Task statement: Exact copy, pictures excluded: the lines from the one containing "The height and width of the screenshot is (400, 500)." to the end of the listing.
☆ ☆ ☆ ☆ ☆
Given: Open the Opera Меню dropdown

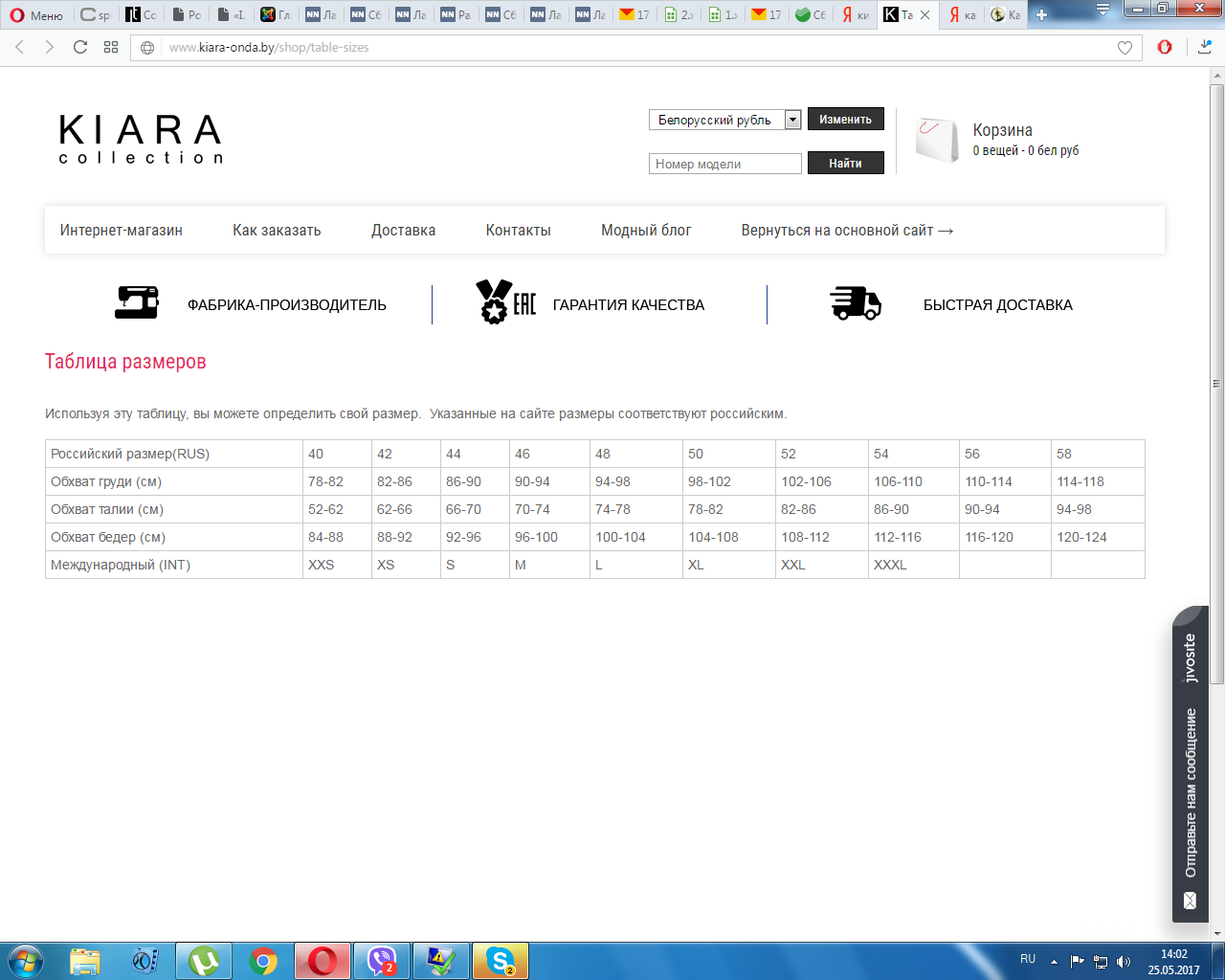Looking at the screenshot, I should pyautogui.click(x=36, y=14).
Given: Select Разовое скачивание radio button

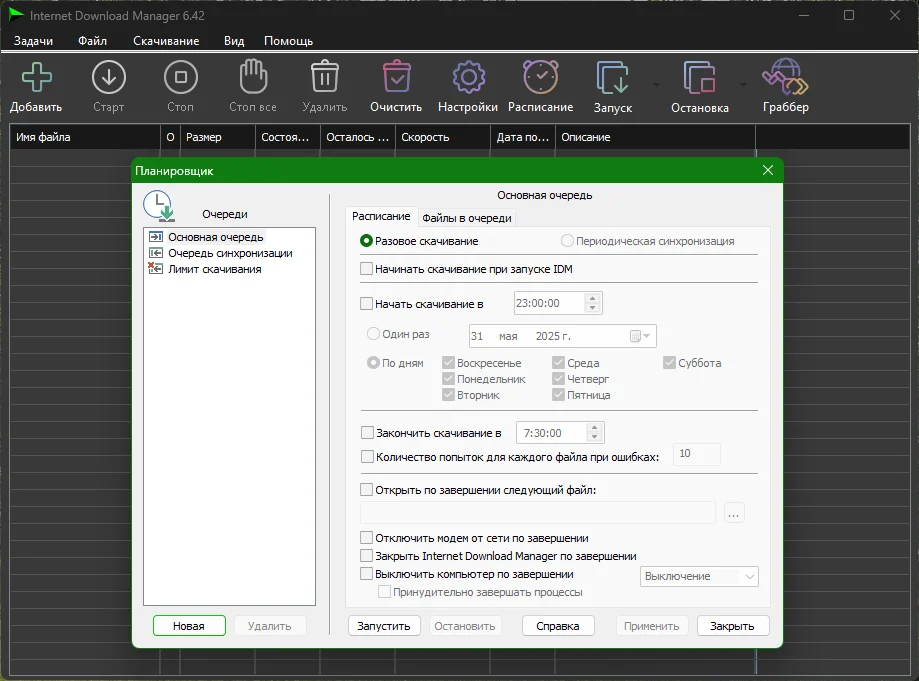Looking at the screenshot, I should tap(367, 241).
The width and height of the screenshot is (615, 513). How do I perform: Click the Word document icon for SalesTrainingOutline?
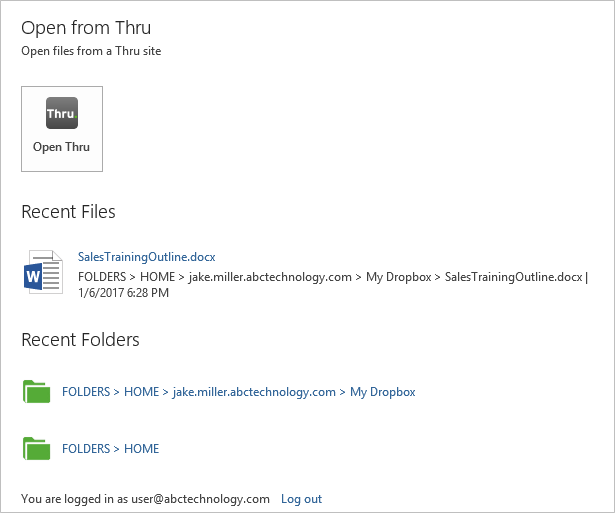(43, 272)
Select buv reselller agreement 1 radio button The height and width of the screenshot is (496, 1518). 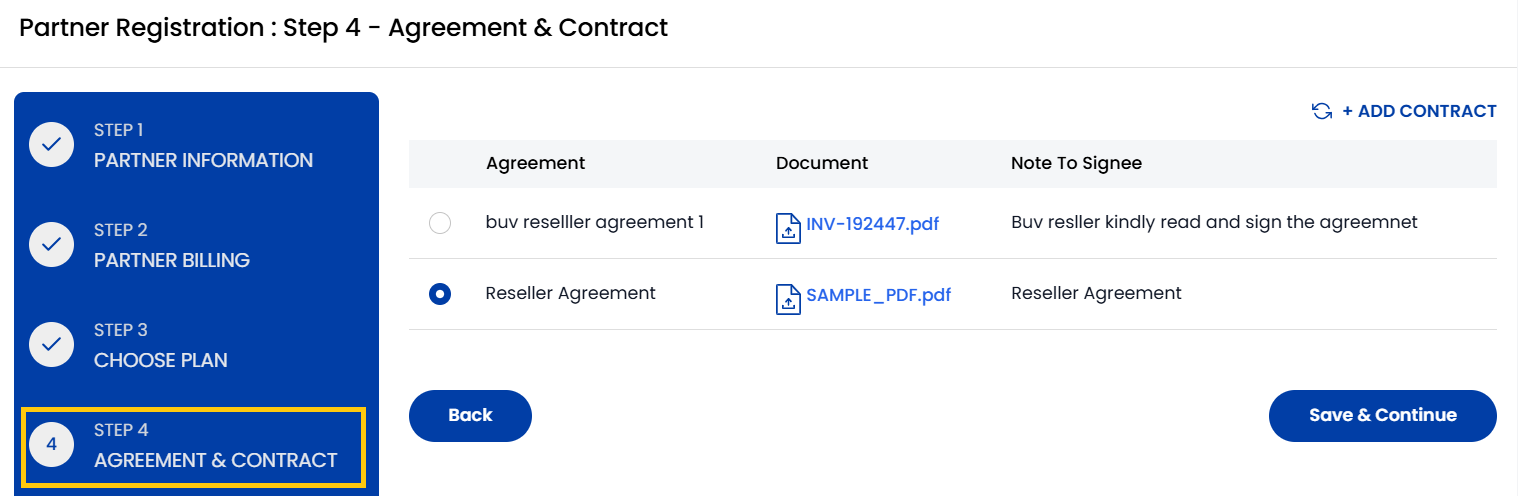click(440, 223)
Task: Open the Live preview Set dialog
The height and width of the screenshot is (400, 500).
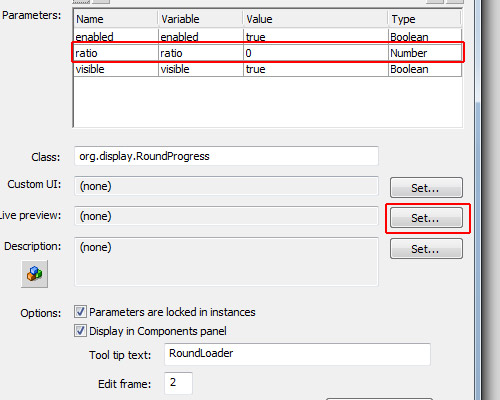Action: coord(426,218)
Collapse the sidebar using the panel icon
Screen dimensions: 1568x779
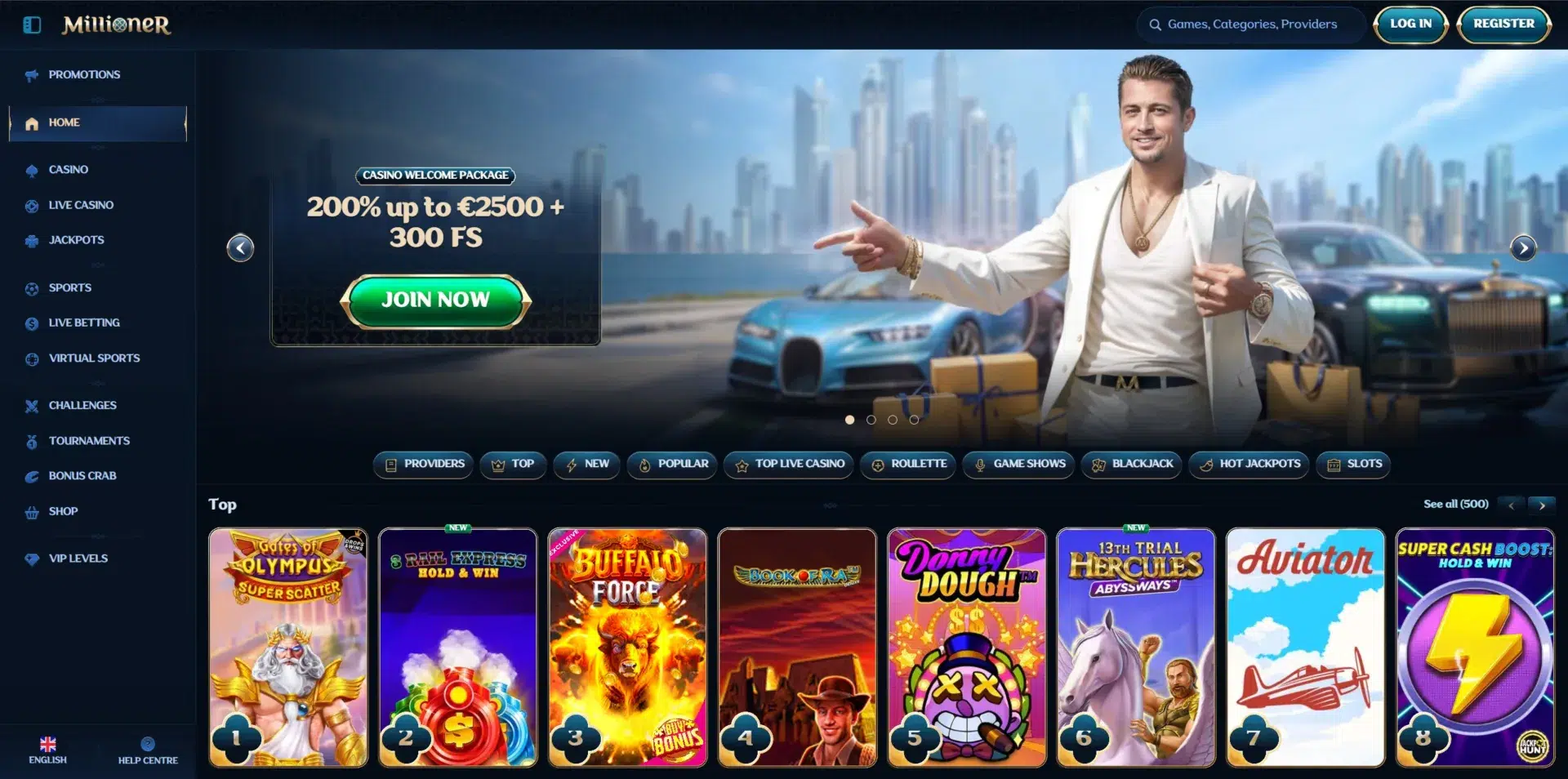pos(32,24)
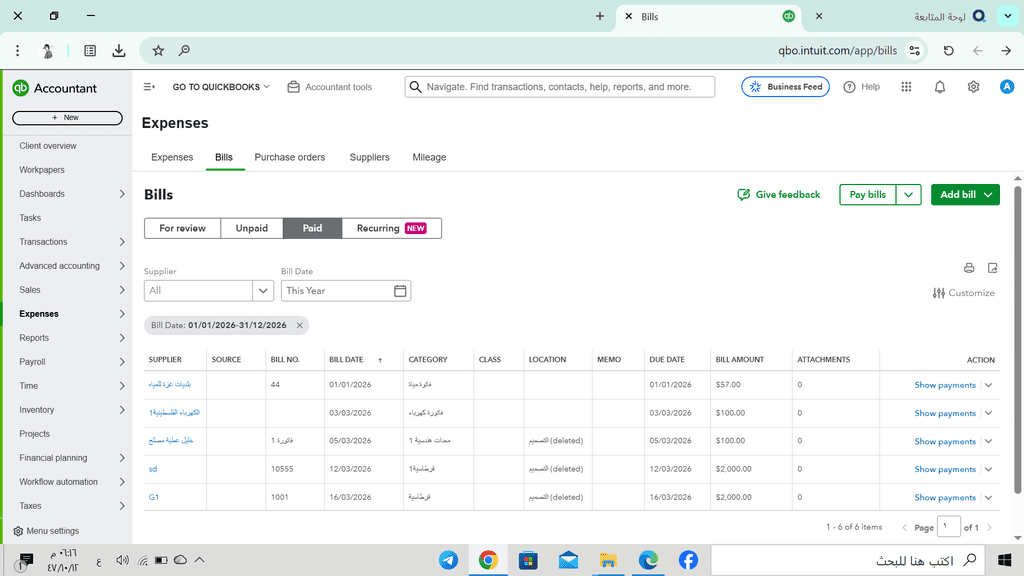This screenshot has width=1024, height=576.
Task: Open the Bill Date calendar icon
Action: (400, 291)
☆ ☆ ☆ ☆ ☆
Output of the exercise:
The height and width of the screenshot is (400, 500).
Action: coord(426,218)
Collapse the sidebar using the panel icon
Screen dimensions: 1568x779
pos(32,24)
This screenshot has width=1024, height=576.
Task: Open the Bill Date calendar icon
Action: (400, 291)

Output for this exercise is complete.